Unilateral and bilateral Vim-DBS targeted to treat the motor component of essential tremor also dramatically decreased the amplitude of voice tremor in this group of patients, suggesting a potential benefit of this treatment for affected patients 5).

A 72-year-old female with a history of essential tremor was noted preoperatively to have a moderate vocal tremor (3 on a scale of 1-5). Following bilateral DBS of the thalamus, the vocal tremor rating improved to 1. Acoustic analysis demonstrated her vocal tremor to be affecting the amplitude of her voice at 5.58 Hz preoperatively, at 1. 93 Hz postoperatively with both leads on and at 1.54 Hz with only the left lead on. A videotaped endoscopic view of the patient's vocal cords (presented at the 1999 ASSFN meeting) clearly illustrated the dramatic changes apparent in the vocal tremor when the stimulators were turned on and off 6).


1) , 4)
Estes C, Sadoughi B, Coleman R, Sarva H, Mauer E, Sulica L. A prospective crossover trial of botulinum toxin chemodenervation versus injection augmentation for essential voice tremor. Laryngoscope. 2018 Feb;128(2):437-446. doi: 10.1002/lary.26911. Epub 2017 Oct 8. PubMed PMID: 28988441.
2) , 3)
Avecillas-Chasin JM, Poologaindran A, Morrison MD, Rammage LA, Honey CR. Unilateral Thalamic Deep Brain Stimulation for Voice Tremor.

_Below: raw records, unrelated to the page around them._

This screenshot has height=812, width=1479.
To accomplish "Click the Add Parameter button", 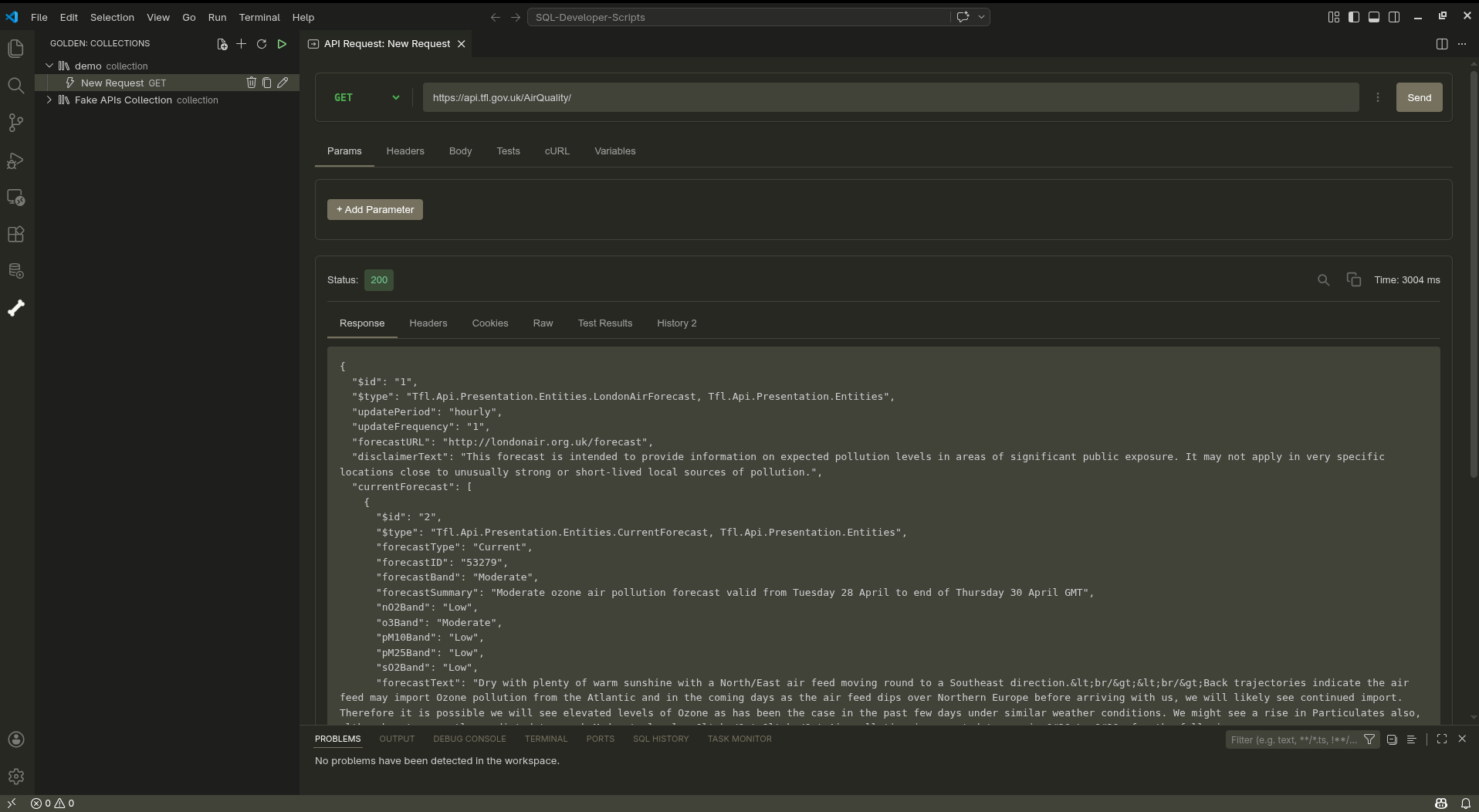I will click(x=374, y=209).
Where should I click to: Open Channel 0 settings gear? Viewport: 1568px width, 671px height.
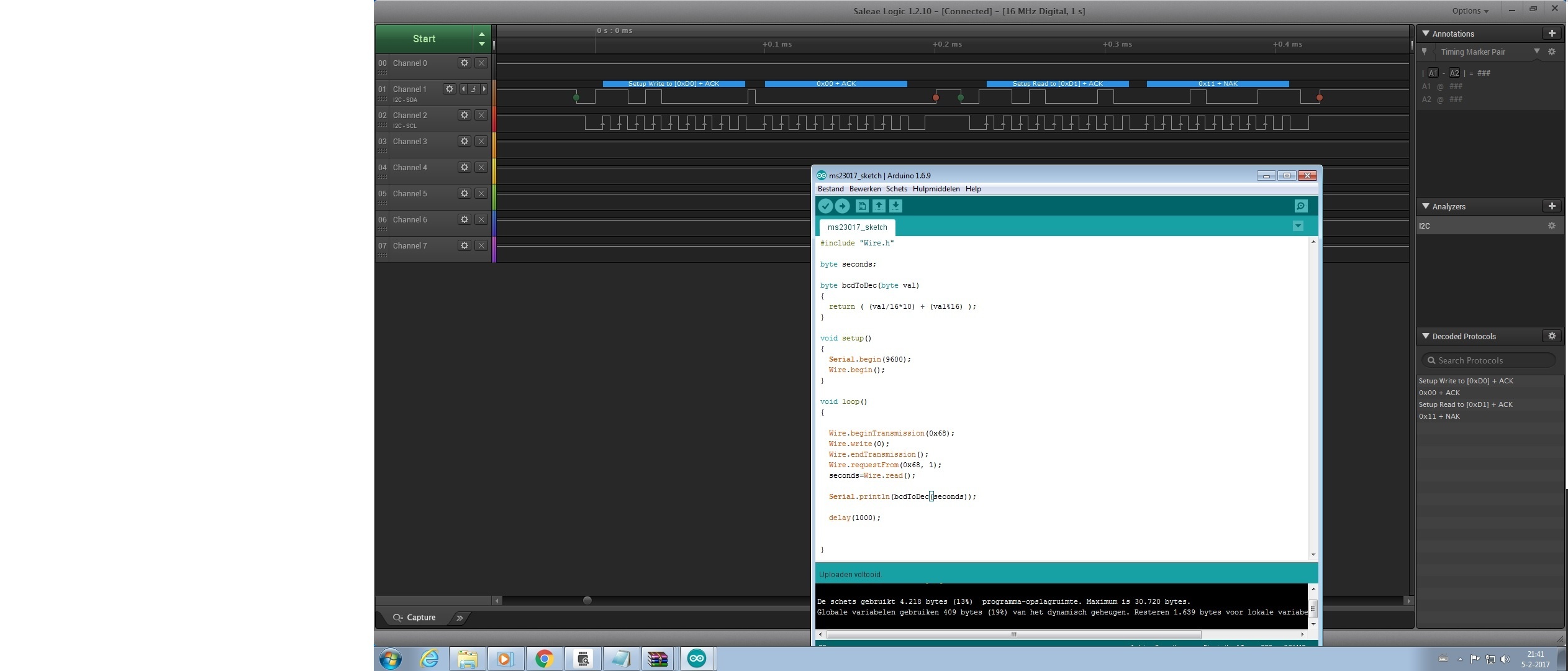[464, 63]
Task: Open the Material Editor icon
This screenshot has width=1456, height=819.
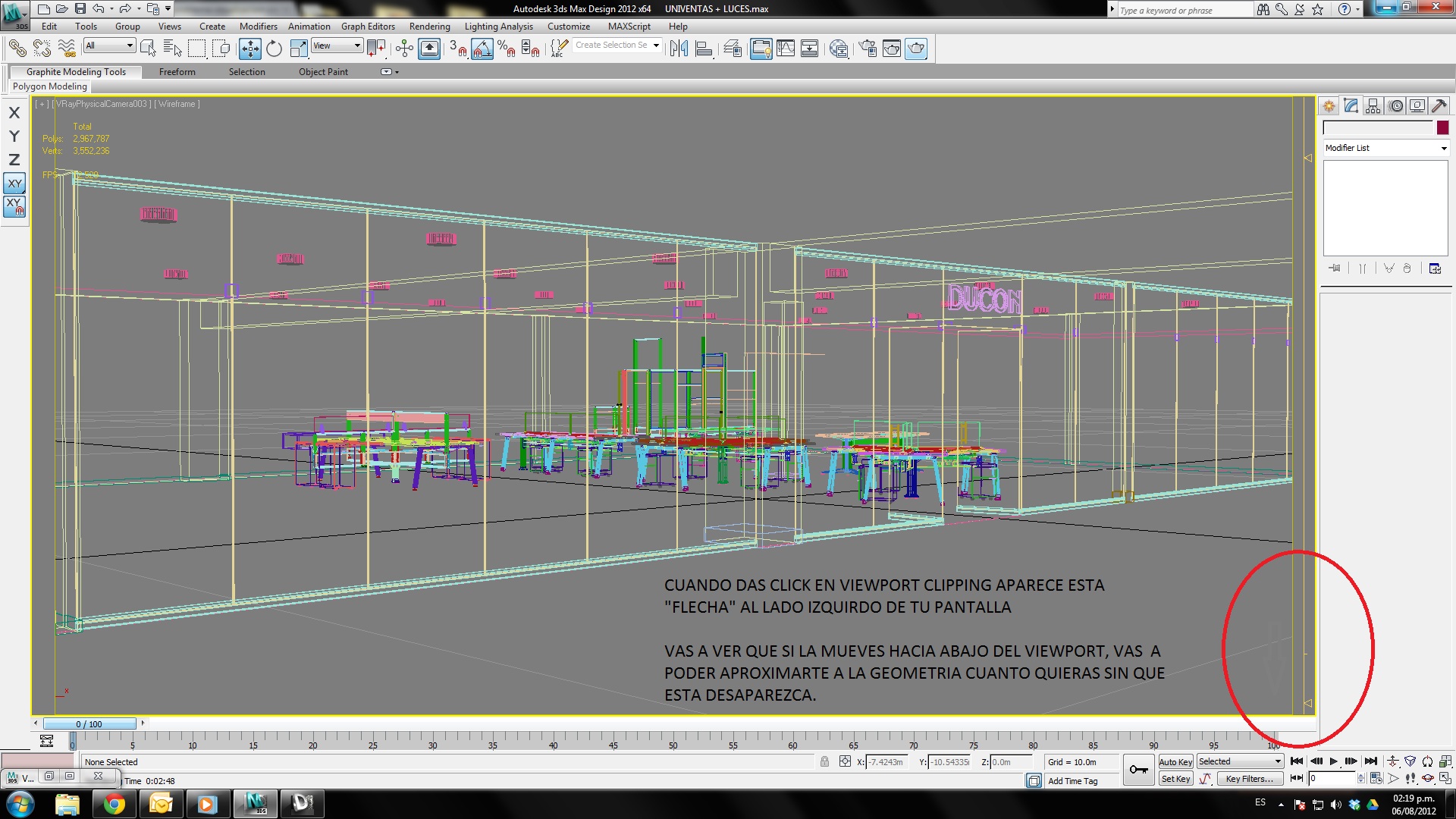Action: pos(838,49)
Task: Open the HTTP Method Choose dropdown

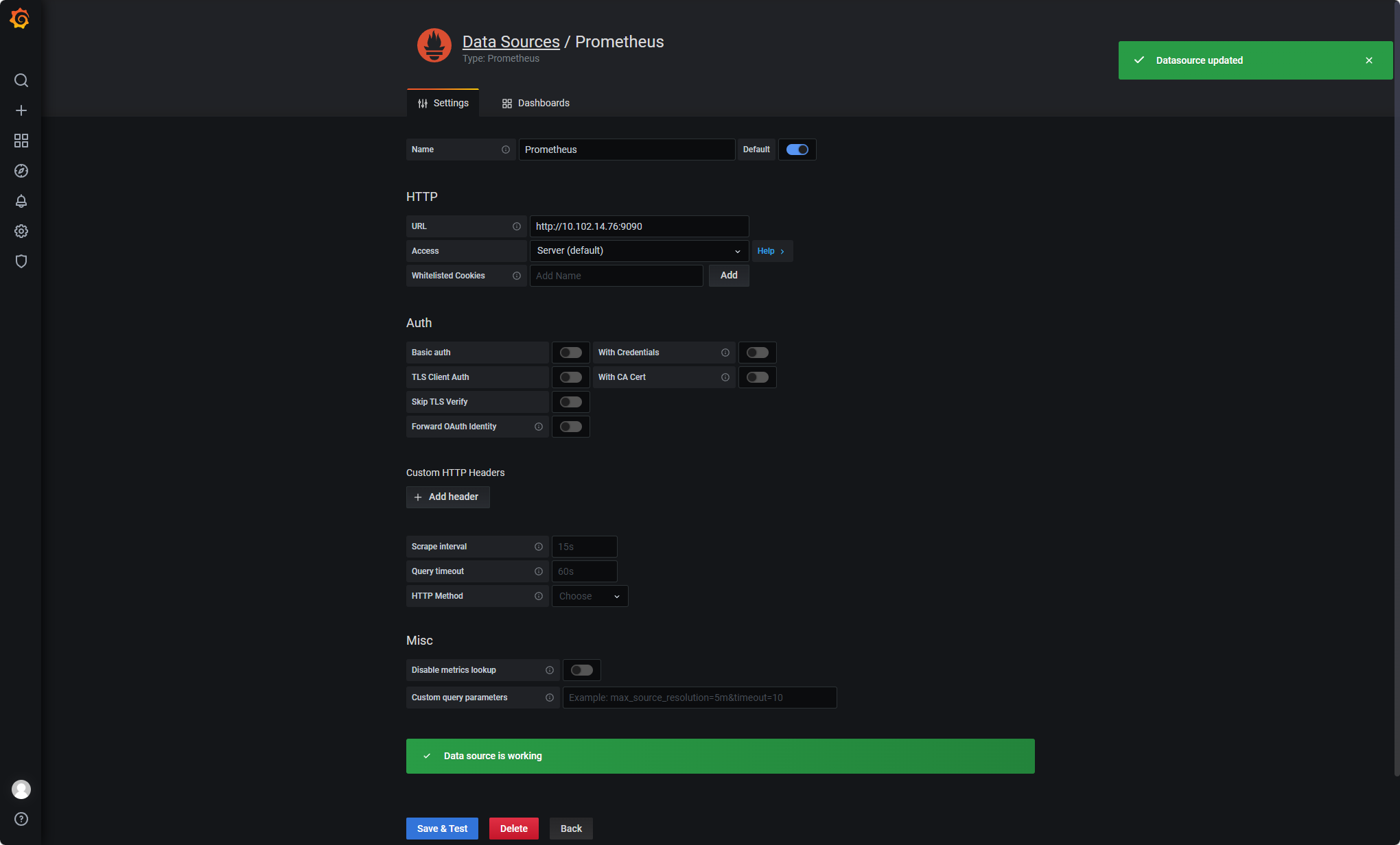Action: 590,596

Stereotact Funct Neurosurg. 2019 Jan 9:1-8. doi: 10.1159/000495413. [Epub ahead of print] PubMed PMID: 30625492.
5)
Kundu B, Schrock L, Davis T, House PA. Thalamic Deep Brain Stimulation for Essential Tremor Also Reduces Voice Tremor. Neuromodulation. 2017 Dec 12. doi: 10.1111/ner.12739. [Epub ahead of print] PubMed PMID: 29232019.
6)
Yoon MS, Munz M, Sataloff RT, Spiegel JR, Heuer RJ. Vocal tremor reduction with deep brain stimulation. Stereotact Funct Neurosurg. 1999;72(2-4):241-4. PubMed PMID: 10853084.